I really can't see two sides to this one. I can only see one! Discrimination.
However how would you arrange childcare for this if you can't manage to do it one day a week already. It is not down to the employer to anticipate or judge how the OP would arrange childcare!
It's like going back to the bloody dark ages where they used to ask women at interview if they had children and how would they care for them if they were to be offered the job.
What they should have done was to give the OP every opportunity to attend the training, giving sufficient notice for making arrangements and cooperating with information about start and end times, location etc. Then it's up to the OP to take up the training and sort out arrangements.
I can arrange for my mum to be here for one off things like travel and training but I wouldn't want to ask her to cover regular working hours, perhaps OP is the same
I have to make decisions on team travel regularly. I take into account one persons childcare issues, one persons pet issues and one persons regular sports fixture on a particular night. It's definitely not gender specific and the team appreciate that I have to make rapid decisions on availability. If, however, it was a training/development opportunity I would offer it to the people most suited, on the assumption that any further arrangements were up to them. This absolutely feels like discrimination but I think you need to raise it in a positive manner. Ie if further opportunities become available please let me know because I can make arrangements for exceptional circumstances
There are not two sides to this. It is discrimination. I am really surprised at some of the reactions on this thread!
It's actually a bit worrying. I have three children and work compressed hours but I would be incandescent with rage if my employer decided that was a reason not to offer a development opportunity.
People can make alternative arrangements if needed.

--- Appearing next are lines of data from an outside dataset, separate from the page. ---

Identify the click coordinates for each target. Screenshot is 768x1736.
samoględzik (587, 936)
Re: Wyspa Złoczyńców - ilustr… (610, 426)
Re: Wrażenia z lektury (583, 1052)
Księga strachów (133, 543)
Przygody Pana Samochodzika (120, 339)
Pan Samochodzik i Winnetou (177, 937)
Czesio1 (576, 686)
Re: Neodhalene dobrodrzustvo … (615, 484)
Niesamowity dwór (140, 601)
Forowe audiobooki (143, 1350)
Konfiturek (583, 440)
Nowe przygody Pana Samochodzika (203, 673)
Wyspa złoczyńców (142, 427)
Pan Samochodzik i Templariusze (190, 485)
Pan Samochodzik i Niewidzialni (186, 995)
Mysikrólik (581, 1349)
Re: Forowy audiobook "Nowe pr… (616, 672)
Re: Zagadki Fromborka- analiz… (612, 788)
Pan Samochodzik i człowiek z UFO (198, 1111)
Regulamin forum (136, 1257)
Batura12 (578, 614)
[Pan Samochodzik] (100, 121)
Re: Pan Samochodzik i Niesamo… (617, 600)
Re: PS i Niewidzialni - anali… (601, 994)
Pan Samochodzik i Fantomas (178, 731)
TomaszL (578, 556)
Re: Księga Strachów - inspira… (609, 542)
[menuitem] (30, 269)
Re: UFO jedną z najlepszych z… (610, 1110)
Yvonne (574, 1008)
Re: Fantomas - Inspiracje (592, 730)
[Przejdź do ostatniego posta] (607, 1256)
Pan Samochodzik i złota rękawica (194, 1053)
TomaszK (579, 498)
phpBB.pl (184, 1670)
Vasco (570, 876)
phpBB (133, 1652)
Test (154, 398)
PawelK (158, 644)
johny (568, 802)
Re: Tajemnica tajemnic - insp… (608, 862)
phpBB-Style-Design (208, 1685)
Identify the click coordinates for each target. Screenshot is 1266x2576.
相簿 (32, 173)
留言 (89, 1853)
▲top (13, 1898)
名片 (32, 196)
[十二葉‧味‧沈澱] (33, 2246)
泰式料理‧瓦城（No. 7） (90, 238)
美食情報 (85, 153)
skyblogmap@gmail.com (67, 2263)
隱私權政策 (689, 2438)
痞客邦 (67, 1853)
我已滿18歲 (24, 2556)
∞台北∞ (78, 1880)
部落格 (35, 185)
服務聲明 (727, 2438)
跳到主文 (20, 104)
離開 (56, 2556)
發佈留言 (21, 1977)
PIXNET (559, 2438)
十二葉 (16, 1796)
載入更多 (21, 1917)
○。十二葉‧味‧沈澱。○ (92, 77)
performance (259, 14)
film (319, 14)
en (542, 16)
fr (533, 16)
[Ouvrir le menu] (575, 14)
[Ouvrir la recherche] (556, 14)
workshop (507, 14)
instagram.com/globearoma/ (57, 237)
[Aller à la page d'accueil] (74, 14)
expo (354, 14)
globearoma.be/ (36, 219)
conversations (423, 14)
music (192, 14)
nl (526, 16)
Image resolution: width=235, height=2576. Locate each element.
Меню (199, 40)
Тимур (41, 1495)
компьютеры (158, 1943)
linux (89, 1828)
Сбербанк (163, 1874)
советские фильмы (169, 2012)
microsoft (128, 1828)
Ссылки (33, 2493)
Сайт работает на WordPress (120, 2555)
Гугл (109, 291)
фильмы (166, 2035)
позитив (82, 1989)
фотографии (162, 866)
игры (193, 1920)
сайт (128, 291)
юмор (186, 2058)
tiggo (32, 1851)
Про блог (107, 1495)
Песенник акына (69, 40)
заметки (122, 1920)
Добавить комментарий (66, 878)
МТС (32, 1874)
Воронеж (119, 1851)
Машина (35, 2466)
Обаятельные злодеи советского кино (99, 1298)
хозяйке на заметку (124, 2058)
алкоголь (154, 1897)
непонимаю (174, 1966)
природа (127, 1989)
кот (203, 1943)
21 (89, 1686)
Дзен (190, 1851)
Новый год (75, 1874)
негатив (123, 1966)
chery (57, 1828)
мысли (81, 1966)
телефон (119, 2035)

I was not asked as they didn't know if a couple of weeks notice was enough time for me to sort out things
This wouldn't have been discrimination if they had just asked. That would have been so much easier to do than just make assumptions. Anyone could have something on a particular date which would make it difficult for them to go. Childcare (which may not even have been a problem, but they didn't try to find out,) is just one of a load of different things which could have been going on for any possible traveller.